- 34
Andy Warhol
Description
- Andy Warhol
- Four Multicoloured Marilyns (Reversal Series)
- signed and dated 86 on the overlap
- acrylic and silkscreen ink on canvas
- 91.7 by 71.6cm.
- 36 1/8 by 28 1/8 in.
Provenance
Waddington Galleries, London
Acquired by the present owner in 1993
Exhibited
Catalogue Note
“Warhol turned Marilyn Monroe into an emblem for our age: by constant visual reiteration, he distanced her humanity… Marilyn – victimised in life – became a kind of two-dimensional slogan after Warhol had done with her.” (D. Keith Mano, ‘Warhol – Andy Warhol’, National Review, 22 January, 1988)
The dawning of the 1980s brought with it renewed conceptual vigour to Andy Warhol’s art and found him returning to the kind of artistic form with which he had first found fame in the 1960s. Now, with the silkscreen process refined to perfection, he began to produce powerful post-modern canvases which were amongst the first artworks to use ‘appropriation’ as their direct theme. Buzzing with colour and vitality, these paintings differentiated themselves from previous ones through their subtle manipulation of pre-existing images from art history, among them his own paintings, which by the late 1970s had themselves entered the cultural ether.

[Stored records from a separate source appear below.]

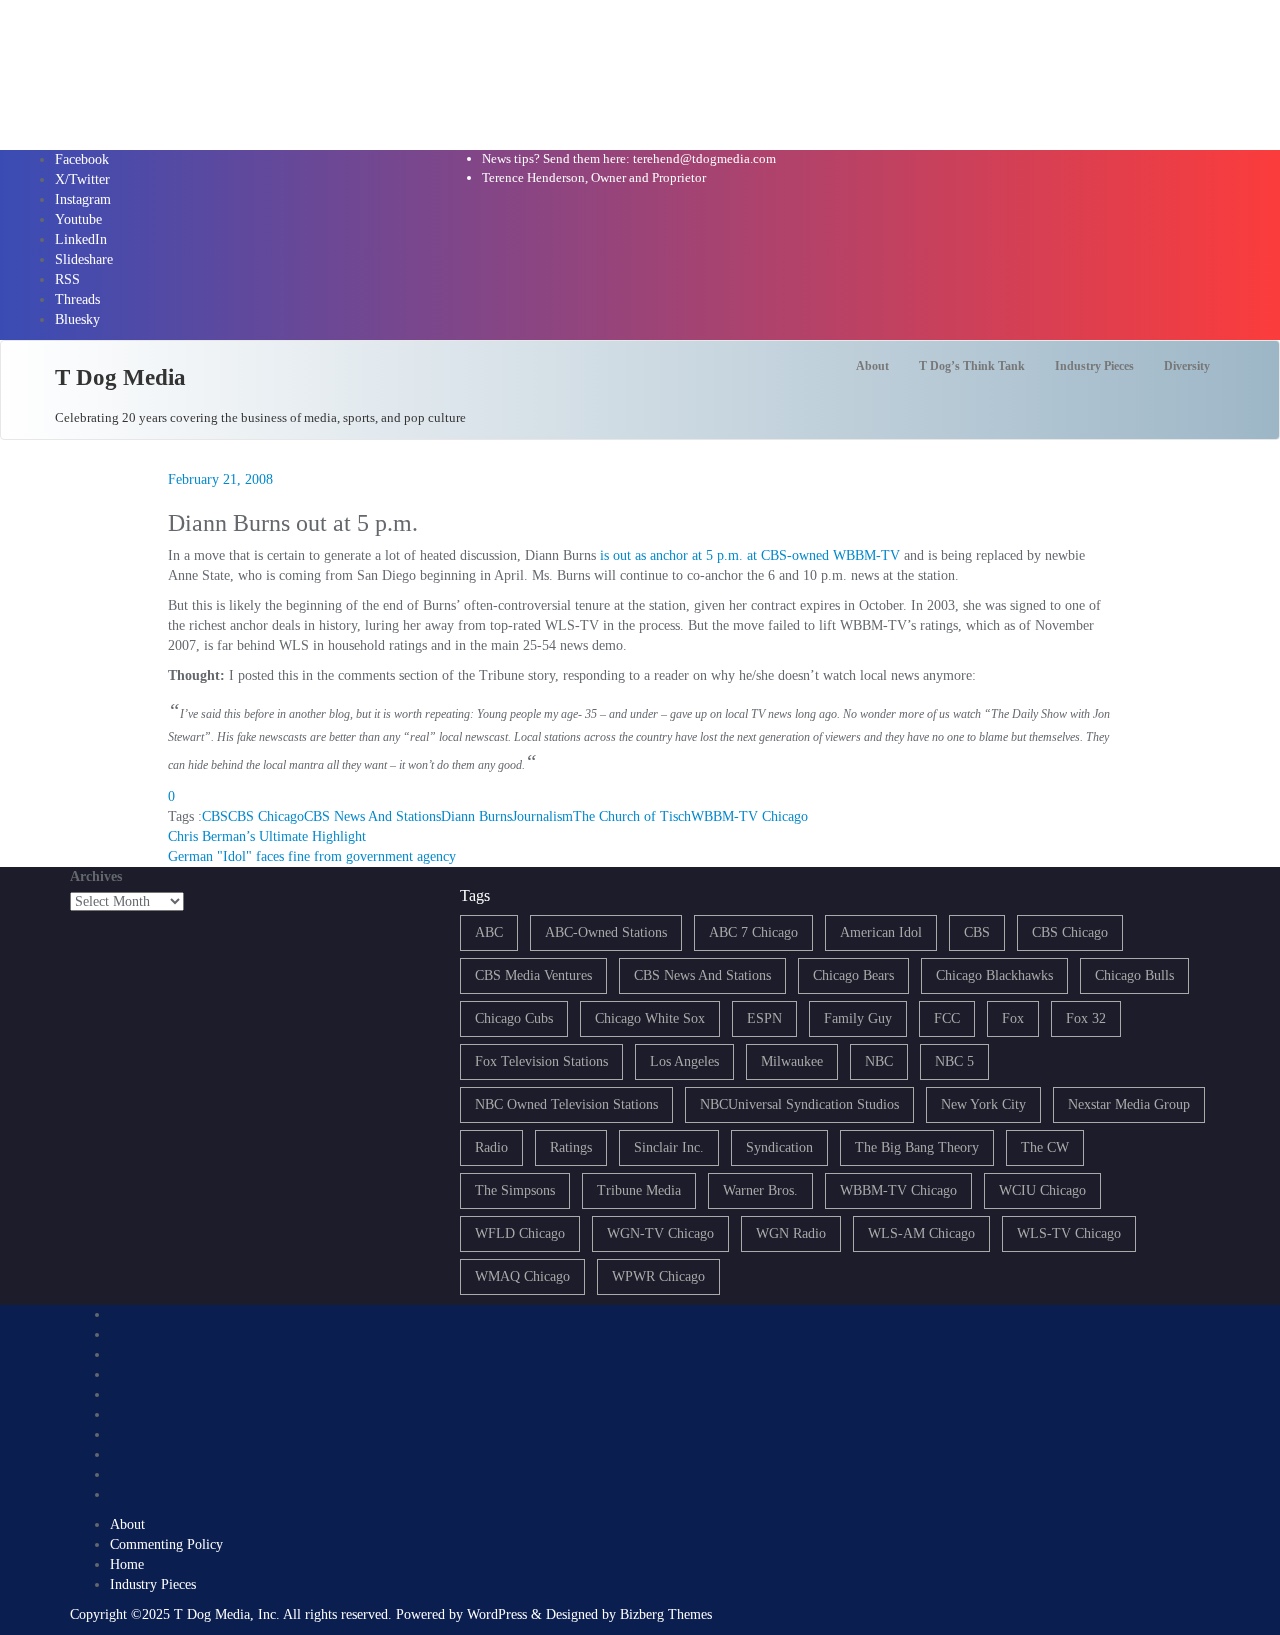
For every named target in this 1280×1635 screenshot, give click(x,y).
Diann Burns (476, 816)
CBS (215, 816)
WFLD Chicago (520, 1233)
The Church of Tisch (632, 816)
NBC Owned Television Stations (566, 1104)
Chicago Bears (853, 975)
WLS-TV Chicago (1069, 1233)
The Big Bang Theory (917, 1147)
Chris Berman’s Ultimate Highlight (267, 836)
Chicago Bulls (1134, 975)
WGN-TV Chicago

The vibrant Day-Glo colours here recall the vibrant and shocking palette of Warhol’s earliest Marilyns where he had deliberately chosen lurid, conflicting hues to transcend the humanity of the recently deceased star. Executed at the creative peak of his late career, the present work belongs to the artist’s retrospective Reversal Series, so called because of the negative, ghostlike impressions created by reversing the silkscreen process. As David Bourdon explained: “Warhol’s Reversals recapitulate his portraits of famous faces…but with the tonal values reversed. As if the spectator were looking at photographic negatives, highlighted faces have gone dark while former shadows now rush forward in electric hues. The reversed Marilyns, especially, have a lurid otherworldly glow, as if illuminated by internal footlights.” (David Bourdon, Warhol, New York, 1989, p. 378) Here Warhol returns to the best known of all his motifs, reincarnating the image of Marilyn which had gained him widespread fame twenty years earlier. Enveloping the film star’s features in a mysterious, nocturnal veil, he dramatically transforms her pouting visage into a swirling kaleidoscope of electric blues and oranges which invigorate the subject with fresh life and meaning.
Four Multicoloured Marilyns (Reversal Series) exposes the natural evolution that underscored Warhol’s Pop conquest and importantly shows him to be a tireless innovator. In the Reversal Series, he returns to the same questions raised in his original Marilyns with self-referential vigour. Here he is not just scrutinising issues of authorship, authenticity and artistic value but also the legitimacy his own artistic code.
In recycling this ‘signature’ motif in a novel and unexplored context, the result is a striking combination of old and new that demonstrates that by the late 1970s Warhol’s image of Marilyn had now become more famous than Marilyn herself.
Obsessed with the imperfections he perceived in his own appearance, from the outset Warhol had plundered instantly recognisable, glamorous images from the pantheon of modern celebrity to challenge conventional notions of originality and beauty in art. These readily available, ‘Low’ art sources to which he was drawn owed nothing to the traditional artistic practice but rather originated from the utopia of consumerism and popular culture. In doing this, Warhol questioned the validity of ‘high’ art expectations, for after all, what was more beautiful than Marilyn Monroe? And why should a picture of her be considered any less worthy of appreciation or artistic merit than one of Isabella D’Este, Madame de Pompadour or an anonymous woman with an enigmatic smile?
In Marilyn Monroe however, Warhol found a momento mori which could unite the obsessions driving his career: glamour, beauty and death. As a star of the silver screen and the definitive international sex symbol of her era, Marilyn epitomised the fame and glamour of celebrity that Warhol craved.
Warhol’s pictures of Marilyn, Jackie and Liz have been described as modern-age Madonnas, and like Botticelli’s Venus and Leonardo’s Lady With an Ermine, they are portraits radiating the essence of feminine beauty. “They are not photographs of public stars but…icons of our time. They are, in essence, holy.” (Peter Brant in Exhibition Catalogue, New York, C&M Arts, Women of Warhol, Marilyn, Liz & Jackie, 2000, p. 3) Four Multicoloured Marilyns (Reversal Series) is a post-modern icon and a stunning testament to the innovative effects Warhol achieved in this radical departure late in his career. It has often been said that Warhol made fame famous, and if we accept this as true, by choosing his own legendary image of Marilyn as an icon of celebrity in itself, the Marilyn Reversals become metaphorical self-portraits laying claim to the value and history of his own artistic legacy.